NNKcat：通过整合蛋白质序列和底物结构并增强数据不平衡处理来预测催化常数（Kcat）的深度神经网络。

NNKcat: deep neural network to predict catalytic constants (Kcat) by integrating protein sequence and substrate structure with enhanced data imbalance handling.

作者信息

Zhai Jingchen, Qi Xiguang, Cai Lianjin, Liu Yue, Tang Haocheng, Xie Lei, Wang Junmei

机构信息

Department of Pharmaceutical Sciences and Computational Chemical Genomics Screening Center, School of Pharmacy, University of Pittsburgh, 3501 Terrace St, Pittsburgh, PA 15261, United States.
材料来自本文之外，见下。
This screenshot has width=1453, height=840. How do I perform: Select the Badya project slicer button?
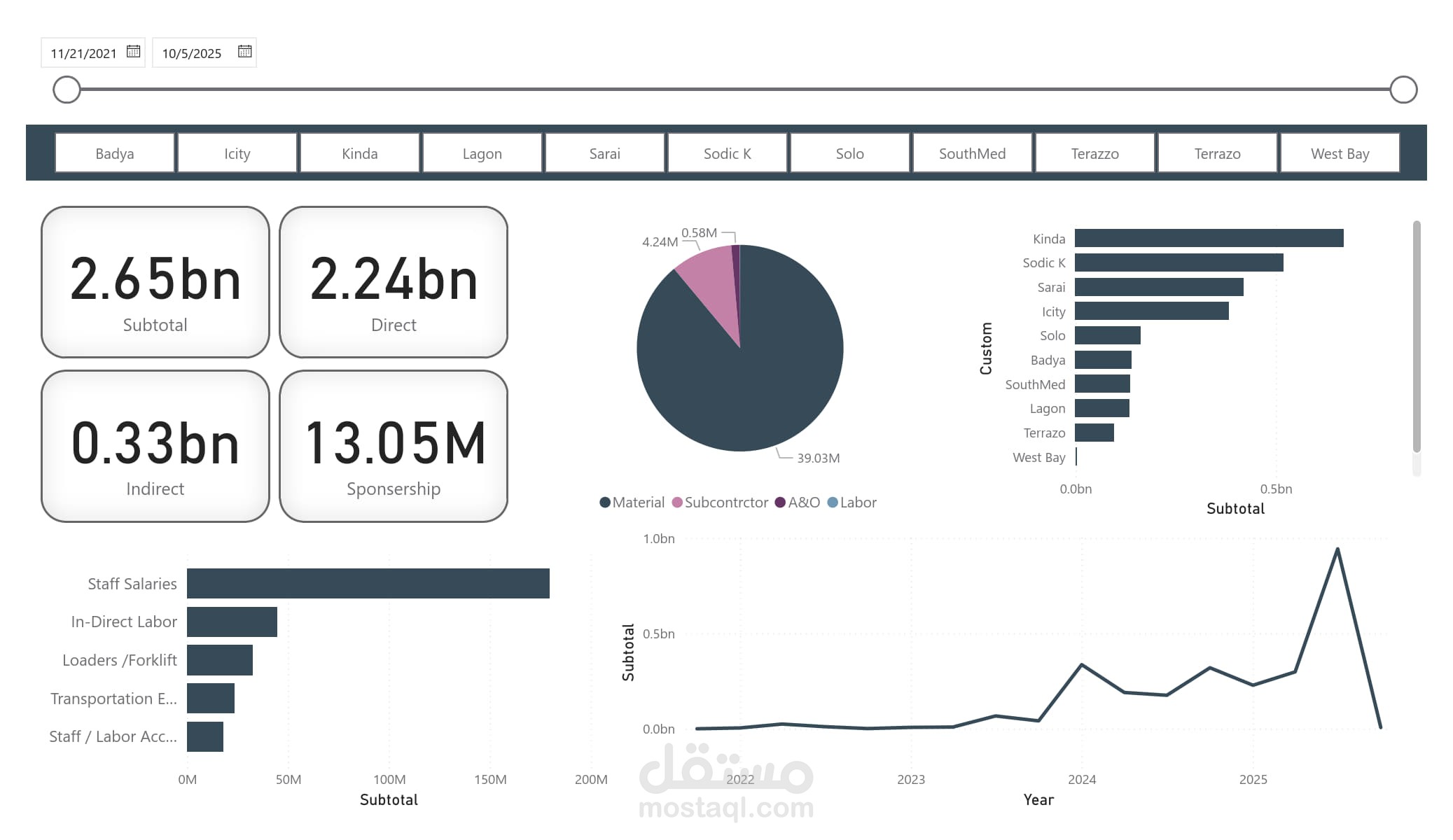[x=115, y=153]
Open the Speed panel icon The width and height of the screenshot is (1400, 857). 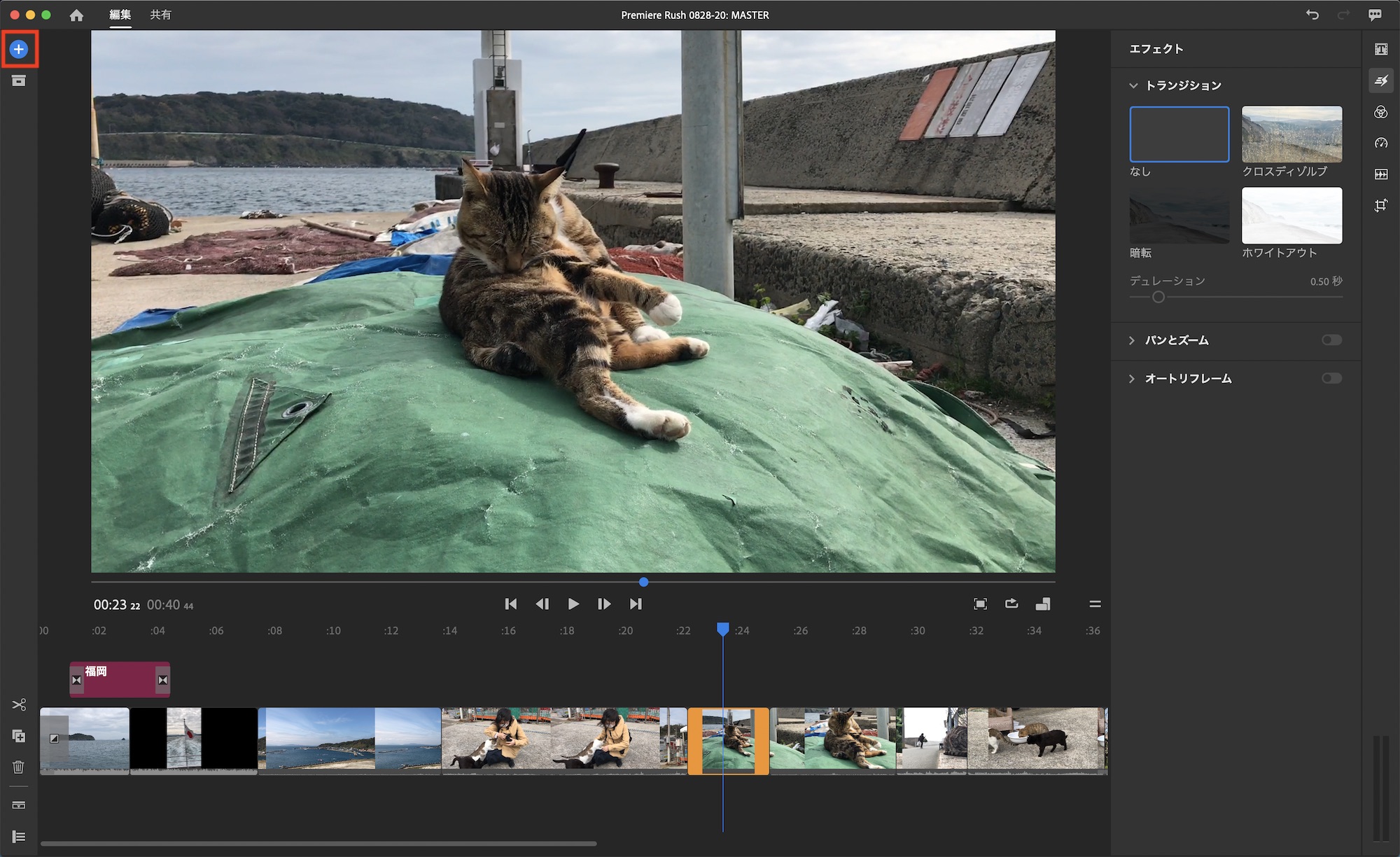coord(1380,143)
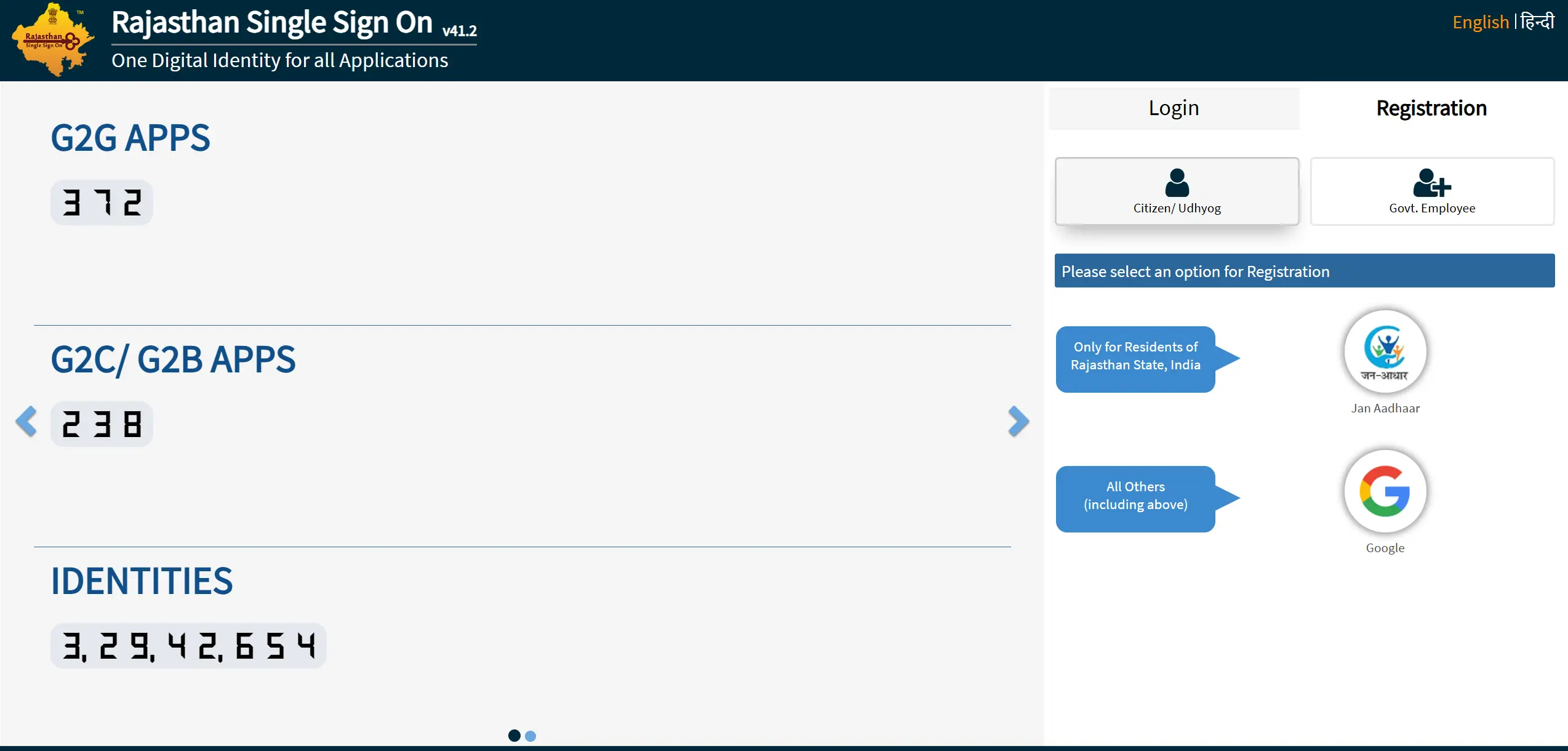
Task: Expand the next carousel slide with right arrow
Action: (1017, 422)
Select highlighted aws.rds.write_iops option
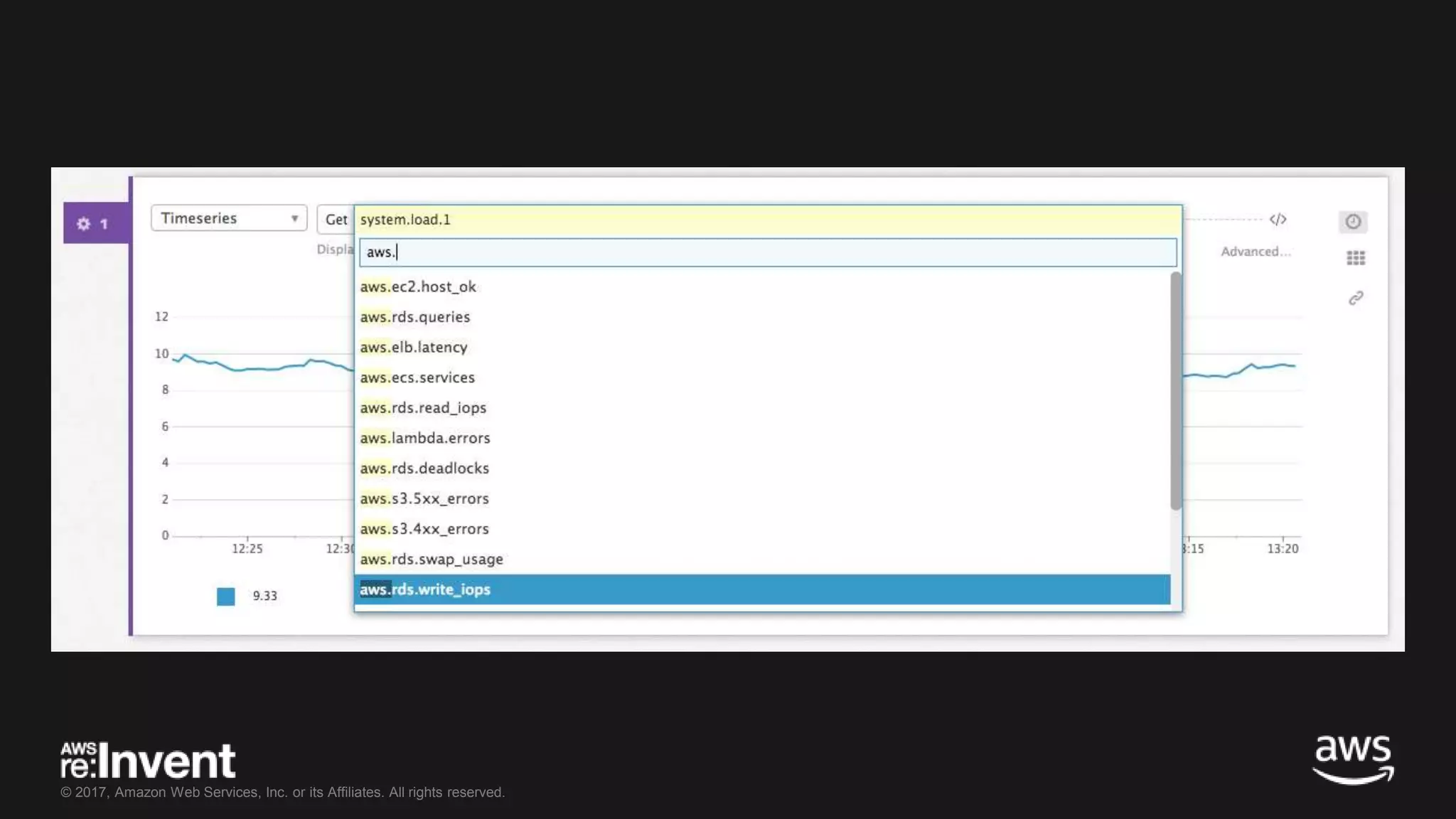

Department of Computer Science, Hunter College, The City University of New York, 695 Park Ave, New York, NY 10065, United States.

出版信息

Brief Bioinform. 2025 May 1;26(3). doi: 10.1093/bib/bbaf212.

DOI:10.1093/bib/bbaf212

PMID:40370097

原文链接:https://pmc.ncbi.nlm.nih.gov/articles/PMC12078937/

Abstract

Catalytic constant (Kcat) is to describe the efficiency of catalyzing reactions. The Kcat value of an enzyme-substrate pair indicates the rate an enzyme converts saturated substrates into product during the catalytic process. However, it is challenging to construct robust prediction models for this important property. Most of the existing models, including the one recently published by Nature Catalysis (Li et al.), are suffering from the overfitting issue. In this study, we proposed a novel protocol to construct Kcat prediction models, introducing an intermedia step to separately develop substrate and protein processors. The substrate processor leverages analyzing Simplified Molecular Input Line Entry System (SMILES) strings using a graph neural network model, attentive FP, while the protein processor abstracts protein sequence information utilizing long short-term memory architecture. This protocol not only mitigates the impact of data imbalance in the original dataset but also provides greater flexibility in customizing the general-purpose Kcat prediction model to enhance the prediction accuracy for specific enzyme classes. Our general-purpose Kcat prediction model demonstrates significantly enhanced stability and slightly better accuracy (R2 value of 0.54 versus 0.50) in comparison with Li et al.'s model using the same dataset. Additionally, our modeling protocol enables personalization of fine-tuning the general-purpose Kcat model for specific enzyme categories through focused learning. Using Cytochrome P450 (CYP450) enzymes as a case study, we achieved the best R2 value of 0.64 for the focused model. The high-quality performance and expandability of the model guarantee its broad applications in enzyme engineering and drug research & development.

摘要

催化常数（Kcat）用于描述催化反应的效率。酶 - 底物对的Kcat值表示酶在催化过程中将饱和底物转化为产物的速率。然而，为这一重要性质构建稳健的预测模型具有挑战性。大多数现有模型，包括《自然·催化》（Li等人）最近发表的模型，都存在过拟合问题。在本研究中，我们提出了一种构建Kcat预测模型的新方案，引入了一个中间步骤来分别开发底物和蛋白质处理器。底物处理器利用图神经网络模型Attentive FP分析简化分子输入线性规范（SMILES）字符串，而蛋白质处理器利用长短期记忆架构提取蛋白质序列信息。该方案不仅减轻了原始数据集中数据不平衡的影响，还在定制通用Kcat预测模型方面提供了更大的灵活性，以提高对特定酶类别的预测准确性。与Li等人使用相同数据集的模型相比，我们的通用Kcat预测模型显示出显著增强的稳定性和略高的准确性（R2值为0.54，而之前为0.50）。此外，我们的建模方案能够通过聚焦学习针对特定酶类别对通用Kcat模型进行个性化微调。以细胞色素P450（CYP450）酶为例，我们的聚焦模型实现了0.64的最佳R2值。该模型的高质量性能和可扩展性保证了其在酶工程和药物研发中的广泛应用。